* _SELECTED TEXT_:
Prelude

When I’m read thorough first paper on Template Haskell (Template metaprogramming for Haskell), I can’t understand it. I see the tricky [|...|] and $(...) expressions, but can’t figure when I should use first construct, when to use second and how they must be combined together. Only after reading last sections with “technical details”, I discovered for myself how this actually works and could understand all previous “high-level” stuff. I try to read another papers on TH, but they was no more helpful. So I decided to write my own TH tutorial – such one, which gives to reader full understanding of what he does on each step of education. It is the result. Feel free to edit this wikipage, especially if you see my misusing of English (I’m not native speaker, after all J). I use curly braces to cite Haskell code in text.

Lesson 1: low-level TH

Template Haskell is macro preprocessor for Haskell, whose macros are written in Haskell itself, and is just ordinary functions. Macros are called (spliced) with syntax $macro or $(macro params...), for example:

zip’ = $mkZip

fst3 = $(cnst 2 “result”)

In this example, mkZip and (cnst 2 “result”) are SPLICE EXPRESSIONS. That means what they will be evaluated at COMPILE TIME and returned value will be converted to ordinary Haskell code and substituted instead of splice construction. Functions used in splice expressions must be defined in another module, imported by current one, because at the moment of this preprocessing functions defined in current module are not even compiled.

The whole splice expression must have type {Q Exp}, so in this example appropriate type for function cnst may be:

cnst :: Int -> String -> Q Exp

Type Q represents Quotation Monad. I will explain its role in next lesson, now we will just use {return} to lift the values of type {Exp} into type {Q Exp}. Type Exp is Template Haskell’s representation of Haskell expressions. It’s not a String, as you can suppose, because such simple representation would create problems for code generation and especially for code transformations. Instead, it’s a recursive structure, representing ABSTRACT SYNTAX TREE of expression. Such representations are usually resulted from syntactic parsing of Haskell programs in compliers, program transformation tools and so on. Here it is used for diametrically opposite goal – to create a right piece of Haskell code.

* _MATERIAL PROVIDED_:
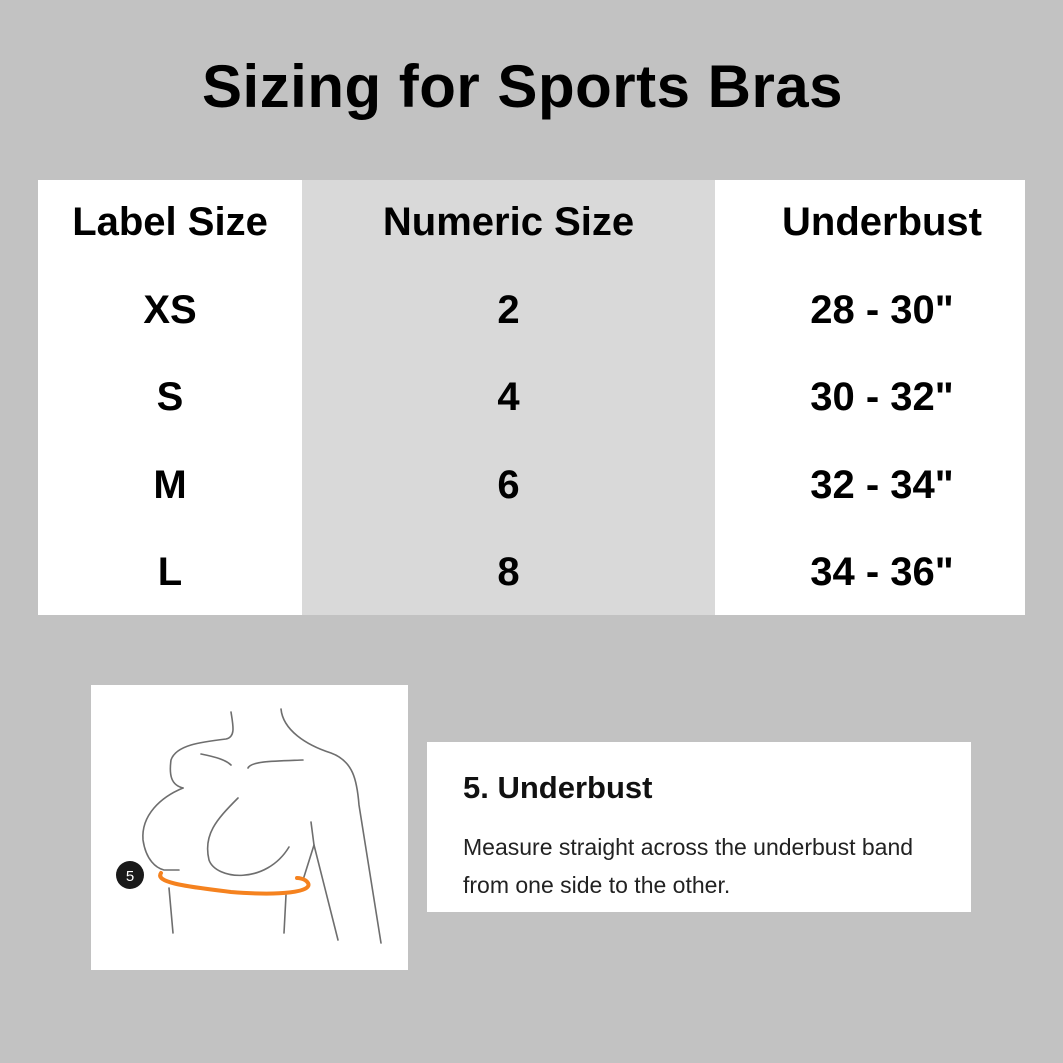 This screenshot has height=1063, width=1063. What do you see at coordinates (508, 485) in the screenshot?
I see `cell: 6` at bounding box center [508, 485].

* _TASK DESCRIPTION_:
Please answer these questions from the Template Haskell tutorial, one per line:
1. What type must a whole splice expression have?
2. Where must functions used in splice expressions be defined?
3. What does the type Exp represent?
The material placed after the Template Haskell tutorial stands on its own and is not part of the tutorial.

* _EXPECTED ANSWER_:
1. Q Exp.
2. In another module, imported by the current one.
3. Haskell expressions, as a recursive structure representing the abstract syntax tree of an expression.